Le principali associazioni animaliste svizzere hanno annunciato il lancio del referendum contro la modifica della Legge sulla caccia, che lascia un margine di apprezzamento maggiore nella regolazione di specie, anche protette, considerate problematiche. Modifiche normative che proprio non piacciono al WWF.
"In natura, gli animali sono molto utili. Basta odiarli per poterli abbattere. Questo è un ritorno al Medioevo", ha spiegato la capo progetto di WWF Svizzera Johanna Schoenenberger ai microfoni di TeleTicino.
Emblema della modifica di legge non poteva che essere il lupo, il cui status di specie protetta è subordinato al grado di minaccia. "Non la si può più chiamare legge, è una specie di menu à la carte. È stata bacata, erosa da interessi particolari e alla fine, è uscita una legge senza concetto. Non c'è più un ragionamento sul fatto che queste specie si stanno estinguendo invece di proteggerle. Qui non c'è più criterio, né scientifico né tantomeno etico di protezione. È diventata una legge sull'abbattimento".

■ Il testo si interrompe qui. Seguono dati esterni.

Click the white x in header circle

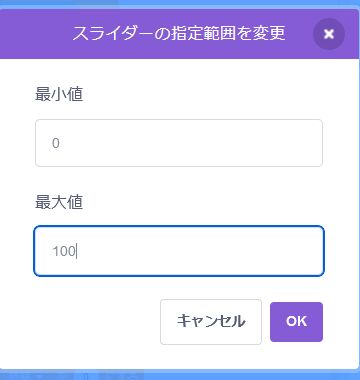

Se è vero che è l’istinto a spingere l’animale ad attaccare le greggi, il WWF come giustifica gli attacchi del canide? "Sul fatto che questi lupi creino problemi siamo tutti d'accordo e pure di abbatterli se sono dannosi. L'allevamento ha ben altri problemi. Ad esempio, perde almeno 4mila capi di bestiame minuto all'anno per cause del vago pascolo o per mancanza di cure. Invece, a causa di tutti e tre i grandi predatori, perderà - al massimo - 300 capi all'anno. Il problema lupo è un problema politico, ma non veramente reale, se non nel singolo caso".
Argomentazioni, queste, che costituiranno le basi della raccolta delle 50mila firme necessarie per la riuscita del referendum.